First of all, it is worth remembering: what we call lean mass is a combination of muscles, bones, soft tissues and viscera. ’ That is, everything that is not fat. A fatin turn, is what we consider fat mass”, explains physical education teacher Cacá Ferreira, corporate technical manager at Cia Athletica, in São Paulo.

According to Cacá, although the numbers may vary according to sex and age, the ideal is that we have 30% more muscle mass than fat mass. And that our fat does not exceed 30% of our total weight. Otherwise, there is a greater risk of developing obesity, ‟one of the most important risk factors for other chronic non-communicable diseases such as cardiovascular disease and diabetes”, says the Ministry of Health portal.

But being skinny doesn’t mean you’re out of danger either, see? ‟Is it possible for a thin person to have a high percentage of fat, as he may have low muscle mass too”, says Cacá Ferreira.
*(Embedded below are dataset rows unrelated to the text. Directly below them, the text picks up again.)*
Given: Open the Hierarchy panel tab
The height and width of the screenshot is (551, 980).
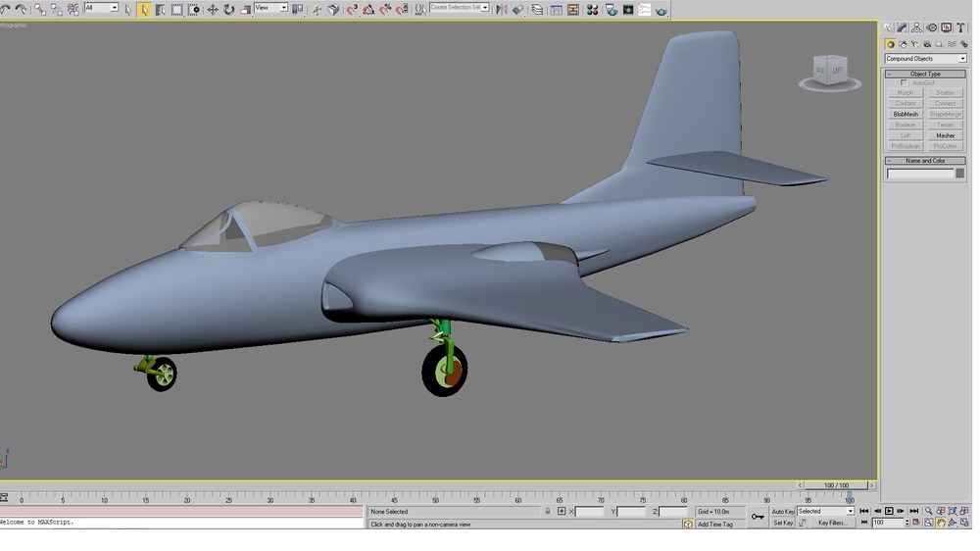Looking at the screenshot, I should [x=917, y=27].
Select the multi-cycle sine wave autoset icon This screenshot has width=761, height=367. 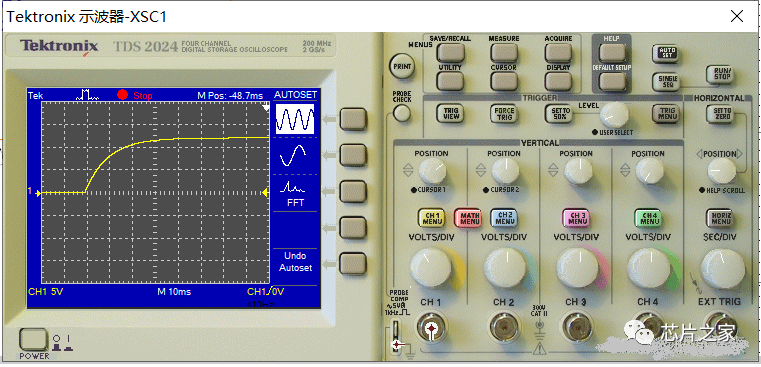point(295,119)
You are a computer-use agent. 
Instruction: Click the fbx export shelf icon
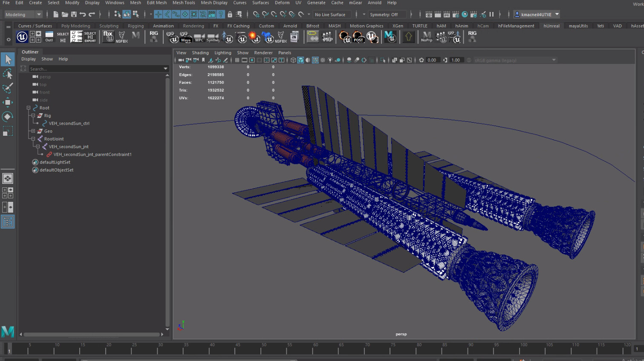tap(108, 37)
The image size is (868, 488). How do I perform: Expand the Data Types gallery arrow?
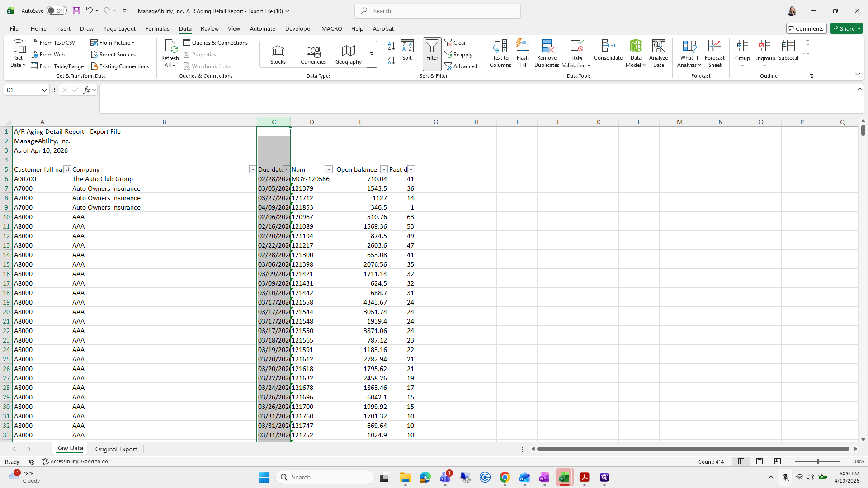pyautogui.click(x=372, y=54)
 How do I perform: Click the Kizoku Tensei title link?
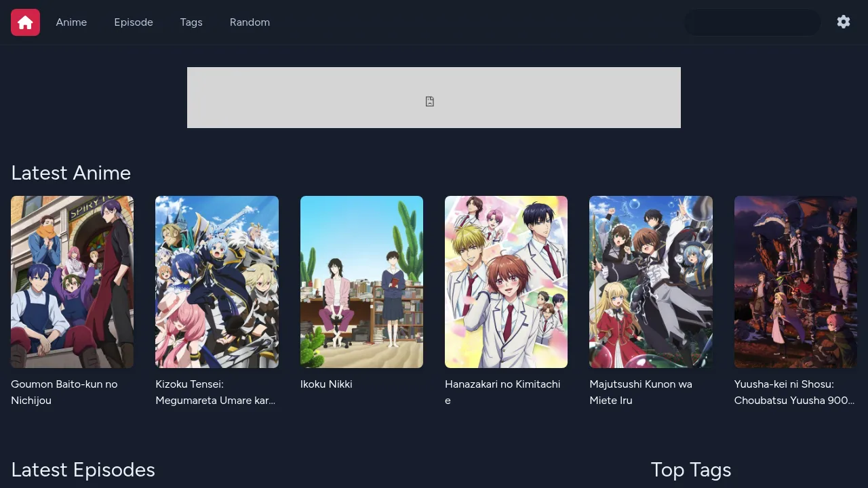point(215,392)
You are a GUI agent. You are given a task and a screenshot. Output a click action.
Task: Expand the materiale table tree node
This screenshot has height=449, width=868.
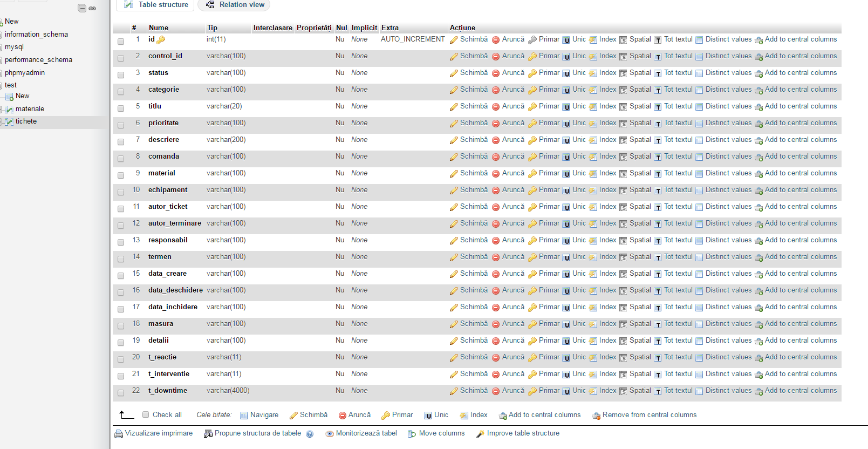pos(2,109)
But how do I know my ratio?

You need to do a complete physical assessment to know the exact numbers. You know those initial tests that are usually done when you start a new gym? It is important not to run away from them. With some techniques, such as bioimpedance, it is possible to assess which parts of the body need extra strength. ‟ It also helps to better personalize the workout. And also that nutritionists can provide guidance based on the results”, explains the physical education teacher.

The personal explains, then, that classes that work on resistance, such as localized gymnastics, crossfit, Body Pump, and bodybuilding, are great for lean mass gain. The more aerobic ones, such as spinning, running, GRIIT and swimming, are ideal for those who want to lose fat mass.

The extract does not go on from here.